Ponho termo a este texto, referindo outro fragmento de um texto, cujo título Eu mesmo com o mundo, codifica um momento de minhas experiências de imersão em mim mesmo. Este texto é mais um retalho, um canto antigo que se faz ressoar.



As palavras transpiram silêncio; minha alma, ausência. Abro um livro de Mitologia Grega... No rosto da folha, estampa-se o título Vênus e Adônis... As palavras cheiram a experiências róseas... Há aromas doces que exalam daquelas páginas... Nas entranhas daquele livro, há palavras lascivas, que me exorcizam o medo do mundo... Minha alma, como uma nau embevecida é levada por espumas de palavras... Meu coração, como velas alçadas, é avistado no horizonte verbal onde os significados se vislumbram e onde o silêncio significa, atravessa toda palavra... Há um silêncio pulsante nas entranhas da linguagem... Fecho o livro, e me sobra o mundo.
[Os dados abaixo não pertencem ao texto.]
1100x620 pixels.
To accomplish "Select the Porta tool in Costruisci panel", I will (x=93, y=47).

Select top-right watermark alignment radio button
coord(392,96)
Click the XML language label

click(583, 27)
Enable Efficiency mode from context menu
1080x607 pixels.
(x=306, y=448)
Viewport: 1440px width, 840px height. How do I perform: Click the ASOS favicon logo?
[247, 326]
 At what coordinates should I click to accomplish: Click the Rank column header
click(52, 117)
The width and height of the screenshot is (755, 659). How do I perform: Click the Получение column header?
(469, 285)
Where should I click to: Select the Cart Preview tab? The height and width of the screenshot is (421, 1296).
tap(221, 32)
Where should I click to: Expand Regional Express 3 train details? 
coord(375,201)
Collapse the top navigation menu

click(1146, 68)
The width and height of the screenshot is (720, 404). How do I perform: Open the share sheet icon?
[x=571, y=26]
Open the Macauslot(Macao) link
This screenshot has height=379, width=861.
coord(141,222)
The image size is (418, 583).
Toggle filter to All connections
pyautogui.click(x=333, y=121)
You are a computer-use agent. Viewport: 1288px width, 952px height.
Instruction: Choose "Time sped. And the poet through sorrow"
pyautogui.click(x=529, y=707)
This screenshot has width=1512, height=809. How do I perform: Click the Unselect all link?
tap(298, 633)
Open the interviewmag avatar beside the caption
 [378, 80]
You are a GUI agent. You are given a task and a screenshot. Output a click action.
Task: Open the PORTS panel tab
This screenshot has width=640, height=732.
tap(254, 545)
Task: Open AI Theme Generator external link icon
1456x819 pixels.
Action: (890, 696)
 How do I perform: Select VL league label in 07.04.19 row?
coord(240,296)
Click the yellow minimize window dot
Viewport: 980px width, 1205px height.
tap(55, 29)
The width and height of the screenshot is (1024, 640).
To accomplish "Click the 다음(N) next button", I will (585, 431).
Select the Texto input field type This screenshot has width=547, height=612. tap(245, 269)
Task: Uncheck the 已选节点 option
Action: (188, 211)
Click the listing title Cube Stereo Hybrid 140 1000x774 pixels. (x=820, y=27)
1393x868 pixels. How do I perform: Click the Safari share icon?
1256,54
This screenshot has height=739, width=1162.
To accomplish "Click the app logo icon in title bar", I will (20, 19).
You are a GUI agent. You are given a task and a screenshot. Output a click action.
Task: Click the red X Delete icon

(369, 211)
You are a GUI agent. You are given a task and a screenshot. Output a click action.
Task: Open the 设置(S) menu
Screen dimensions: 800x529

“Como o ser humano um dia fez uma pergunta sobre si mesmo, tornou-se o mais ininteligível dos seres”.
(Clarice Lispector)

Se toda a humanidade pudesse ser submetida à sede do espírito por esquadrinhar a realidade, distinguiríamos, ao cabo do trabalho, três espécies de seres humanos: os que existem; os que resistem; e os que vivem, em que pese à vida. Os que existem reconhecem a existência com o Outro ou através do Outro. Os que resistem se afligem; e os que vivem, cultuam a vida além da morte.